Companies in healthcare, financial services, manufacturing and other markets use its tool to set up and run HPC clusters, groups of servers linked by high-speed networks into a single unit. Its product, Bright Cluster Manager, becomes the latest addition to NVIDIA’s software stack for accelerated computing.

Bright Computing, founded in 2009 and headquartered in Amsterdam, has customers that include household names such as Boeing, NASA, Johns Hopkins University and Siemens.

We’ve been working with Bright for more than a decade as they integrated their software with our GPUs, networking, CUDA and most recently DGX systems.

Now we see an opportunity to combine our system software capabilities to make HPC data centers easier to buy, build and operate, creating a much larger future for HPC.

NVIDIA’s partners will take Bright’s software to more markets. And Bright’s software and expertise will enhance our growing NVIDIA DGX and data center businesses.

Bright’s flexible software can run at the edge, in the data center and across multiple public or hybrid clouds. It automates administration for clusters whether they’re made up of a handful or hundreds of thousands of servers. And it supports Arm and x86 CPUs, NVIDIA GPUs and Kubernetes containers.

We welcome Bright’s employees into NVIDIA. Together, we’ll continue to support Bright’s customers and invest in its product roadmap to grow the business.

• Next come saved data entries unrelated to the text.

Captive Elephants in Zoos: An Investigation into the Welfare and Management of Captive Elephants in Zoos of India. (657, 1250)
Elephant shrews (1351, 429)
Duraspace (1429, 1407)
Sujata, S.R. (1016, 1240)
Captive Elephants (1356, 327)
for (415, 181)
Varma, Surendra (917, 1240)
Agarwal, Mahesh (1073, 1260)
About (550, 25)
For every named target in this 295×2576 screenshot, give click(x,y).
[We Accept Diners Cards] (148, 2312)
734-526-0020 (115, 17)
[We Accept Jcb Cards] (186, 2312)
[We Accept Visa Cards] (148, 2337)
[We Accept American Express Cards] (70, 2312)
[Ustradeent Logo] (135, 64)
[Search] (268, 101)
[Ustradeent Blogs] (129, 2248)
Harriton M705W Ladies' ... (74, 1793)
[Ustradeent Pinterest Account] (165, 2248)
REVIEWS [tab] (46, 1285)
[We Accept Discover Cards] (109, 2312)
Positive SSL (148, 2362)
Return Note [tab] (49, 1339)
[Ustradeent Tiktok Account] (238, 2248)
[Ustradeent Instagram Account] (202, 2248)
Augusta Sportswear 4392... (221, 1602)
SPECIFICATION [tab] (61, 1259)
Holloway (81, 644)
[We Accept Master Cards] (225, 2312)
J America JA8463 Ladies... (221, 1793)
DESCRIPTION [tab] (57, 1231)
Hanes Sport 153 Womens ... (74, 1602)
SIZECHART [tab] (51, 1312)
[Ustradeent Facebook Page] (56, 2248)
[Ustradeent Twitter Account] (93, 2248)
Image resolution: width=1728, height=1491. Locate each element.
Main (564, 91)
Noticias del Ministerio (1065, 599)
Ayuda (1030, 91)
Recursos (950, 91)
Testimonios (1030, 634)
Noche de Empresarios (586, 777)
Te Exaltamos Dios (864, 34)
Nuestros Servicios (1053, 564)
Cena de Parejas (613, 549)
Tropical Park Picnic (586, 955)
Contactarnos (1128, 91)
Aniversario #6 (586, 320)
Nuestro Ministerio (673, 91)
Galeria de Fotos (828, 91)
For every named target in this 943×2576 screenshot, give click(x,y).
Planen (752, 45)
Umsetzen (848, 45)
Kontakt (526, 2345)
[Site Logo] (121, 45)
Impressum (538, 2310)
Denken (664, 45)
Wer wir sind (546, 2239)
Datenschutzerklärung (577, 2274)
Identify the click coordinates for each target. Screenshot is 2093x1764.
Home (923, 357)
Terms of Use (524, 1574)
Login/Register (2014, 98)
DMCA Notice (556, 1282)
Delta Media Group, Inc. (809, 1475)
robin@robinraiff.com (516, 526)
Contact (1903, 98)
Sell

“NVIDIA is changing the world as we know it, and we couldn’t be more excited for our team and software to play a part in that,” said Bill Wagner, CEO of Bright Computing.

Ready for the Industrial HPC Era

The combination of HPC, accelerated computing and AI has spawned what NVIDIA CEO Jensen Huang calls “an industrial HPC era.”

Clusters are at the heart of HPC’s scale-out style of computing, born in supercomputing centers and increasingly going mainstream to support AI.

Companies and developers in every field are adopting HPC systems to build physically accurate 3D simulations and digital twins for work as diverse as drug discovery, product design and factory automation — many of them using NVIDIA Omniverse.

Bolstered by Bright Computing’s team and software, NVIDIA will continue to democratize access to HPC and accelerated computing.